::: Source records :::
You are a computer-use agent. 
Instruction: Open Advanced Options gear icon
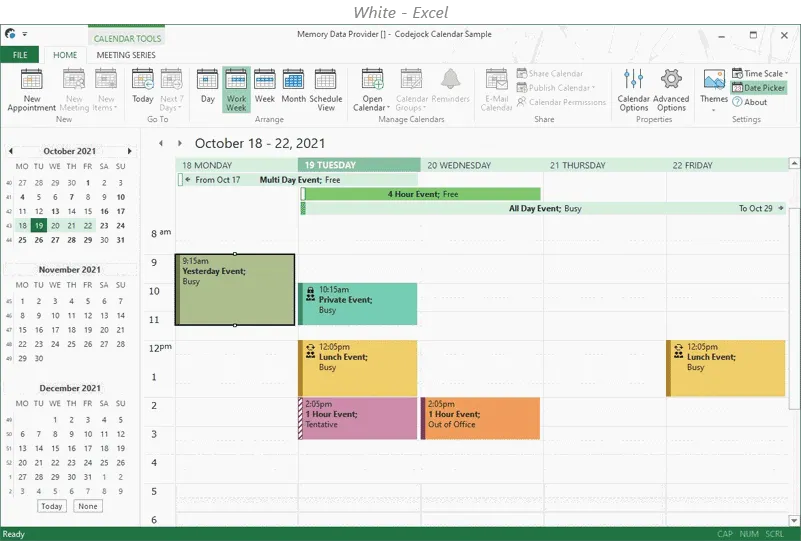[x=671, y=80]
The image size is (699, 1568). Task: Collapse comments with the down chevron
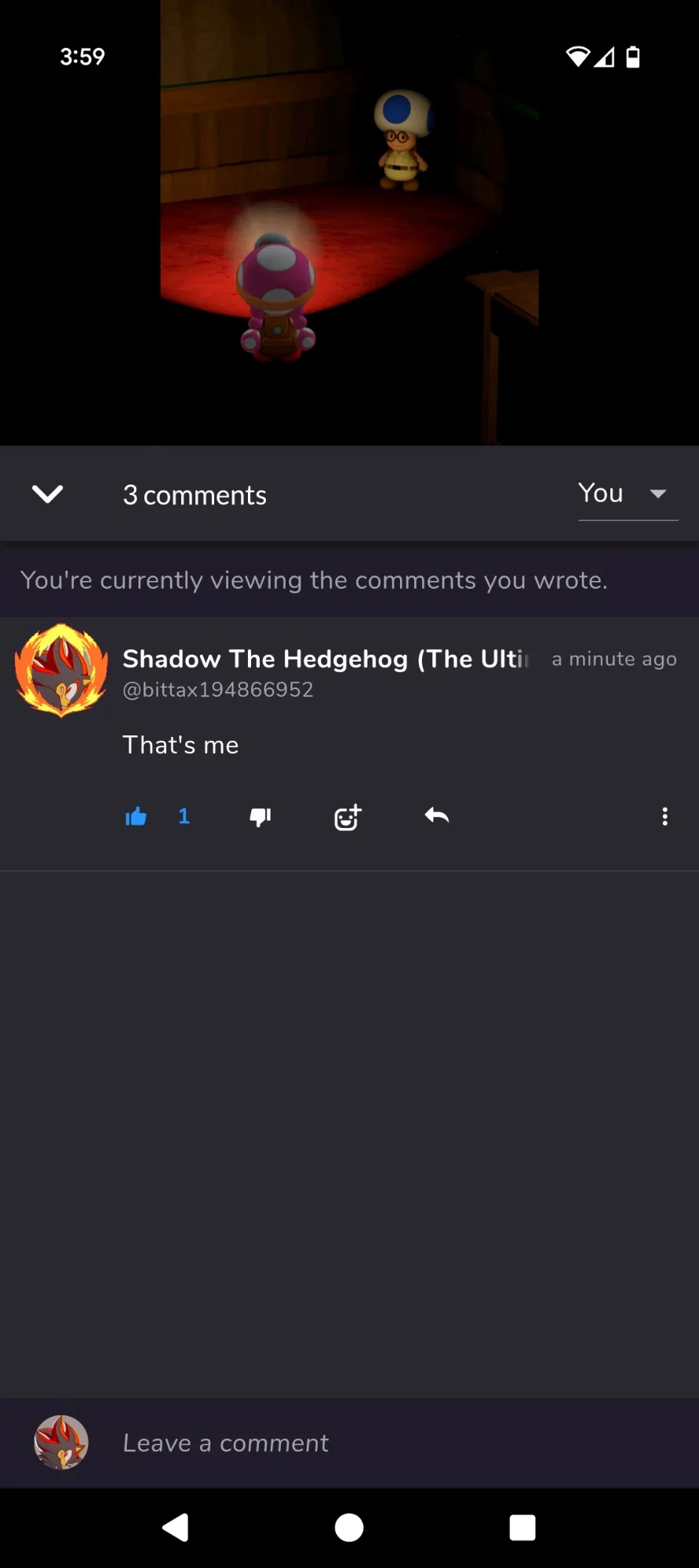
:::
::: Source records :::
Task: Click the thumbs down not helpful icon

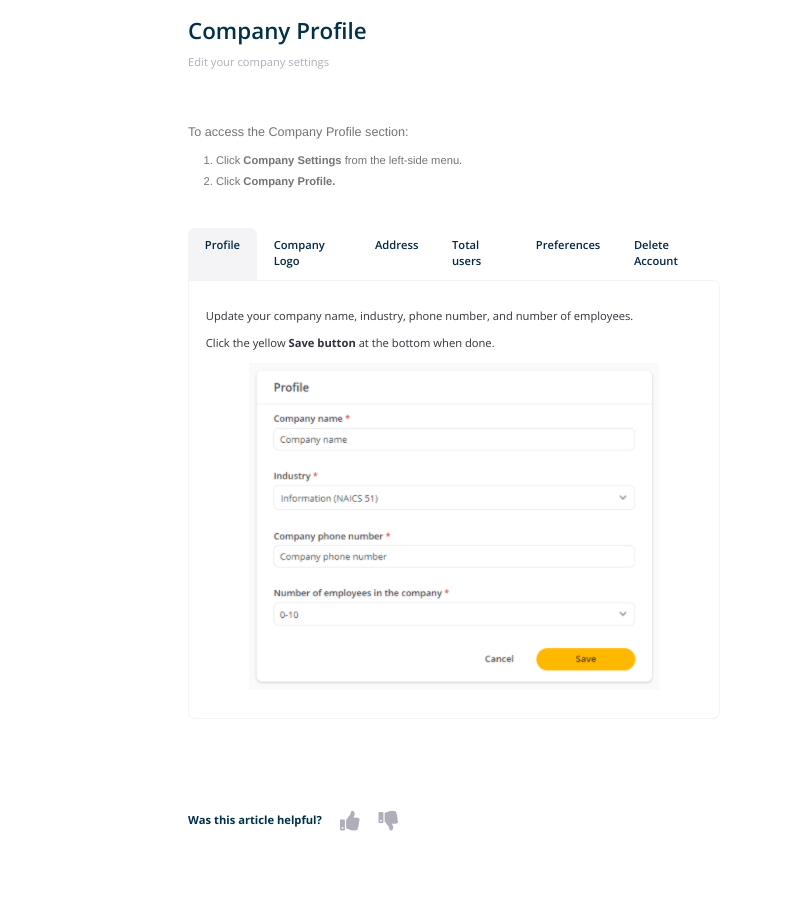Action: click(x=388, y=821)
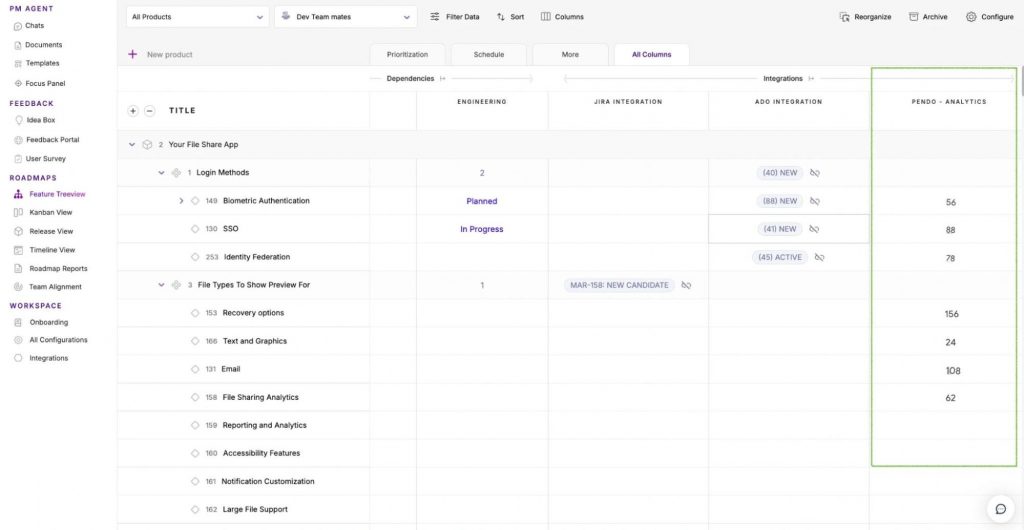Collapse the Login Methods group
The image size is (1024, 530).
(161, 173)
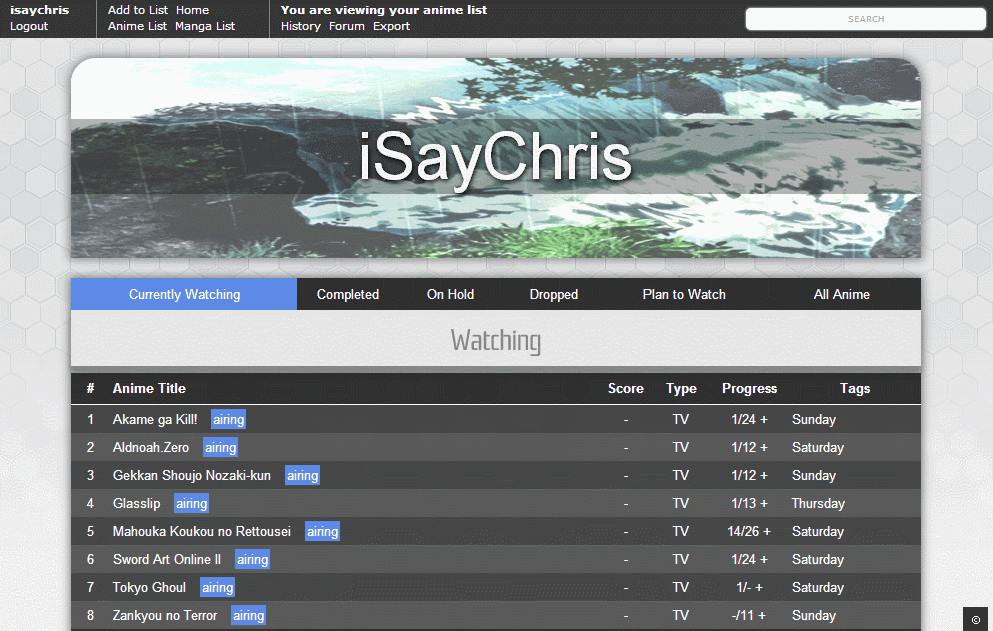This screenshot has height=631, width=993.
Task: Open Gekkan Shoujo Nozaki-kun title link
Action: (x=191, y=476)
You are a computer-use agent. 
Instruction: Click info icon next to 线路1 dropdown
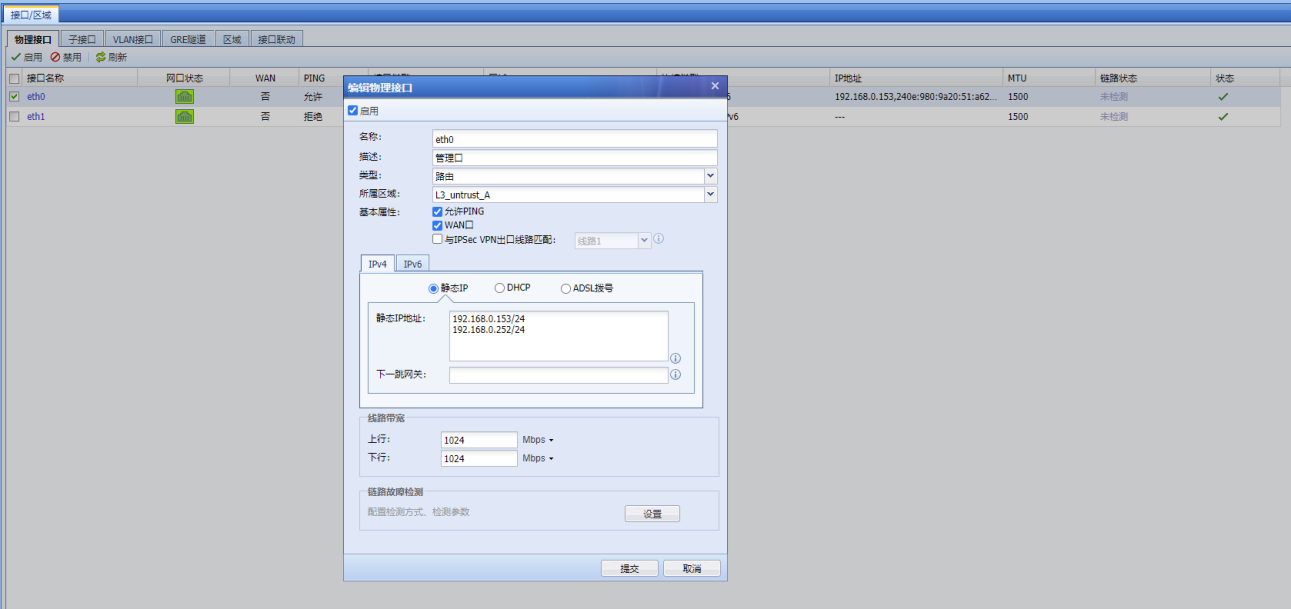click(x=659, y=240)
:::
::: Source records :::
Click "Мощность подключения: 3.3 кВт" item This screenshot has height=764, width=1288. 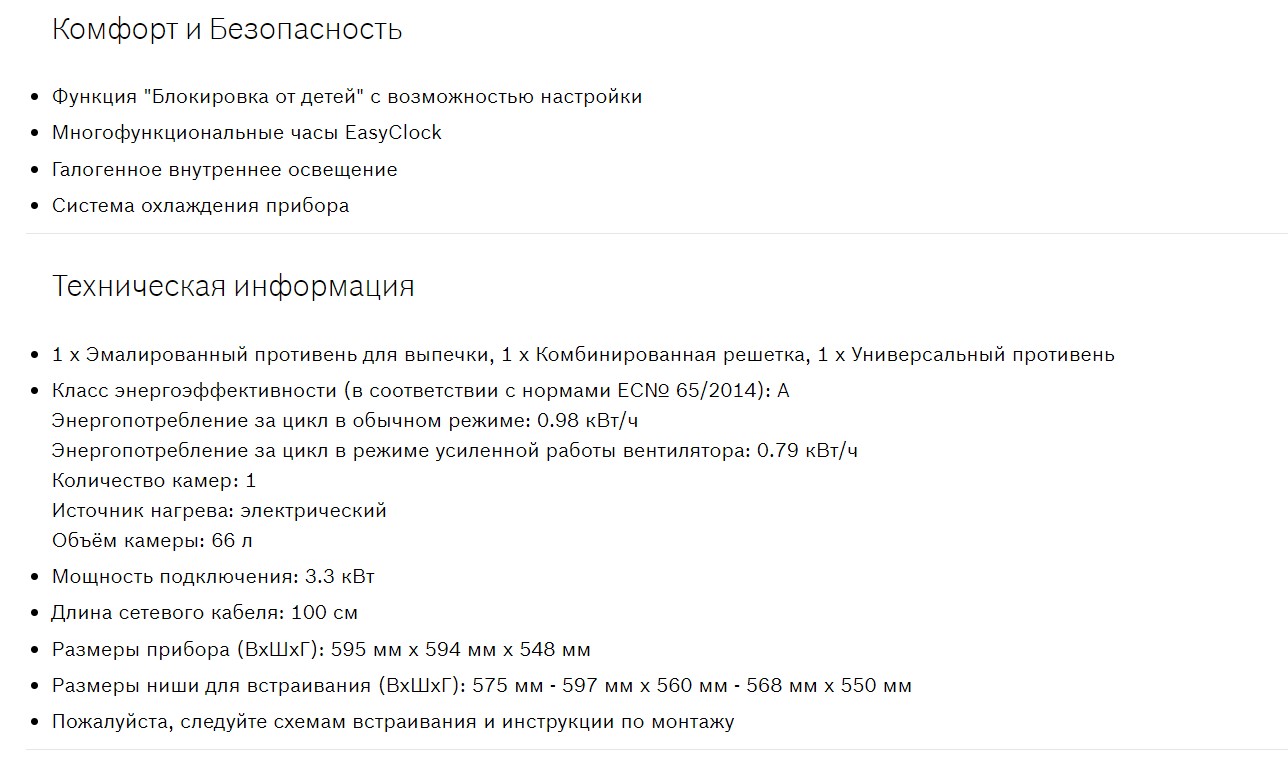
:::
Task details: Above are the records; copy exactly the lines from the one with "Instruction: Open Advanced Options gear icon" through the one with "The image size is (699, 1568).", including both, and nothing more. Leave out pictures.

Your solution:
Instruction: Open Advanced Options gear icon
[x=671, y=80]
The image size is (699, 1568). Task: Collapse comments with the down chevron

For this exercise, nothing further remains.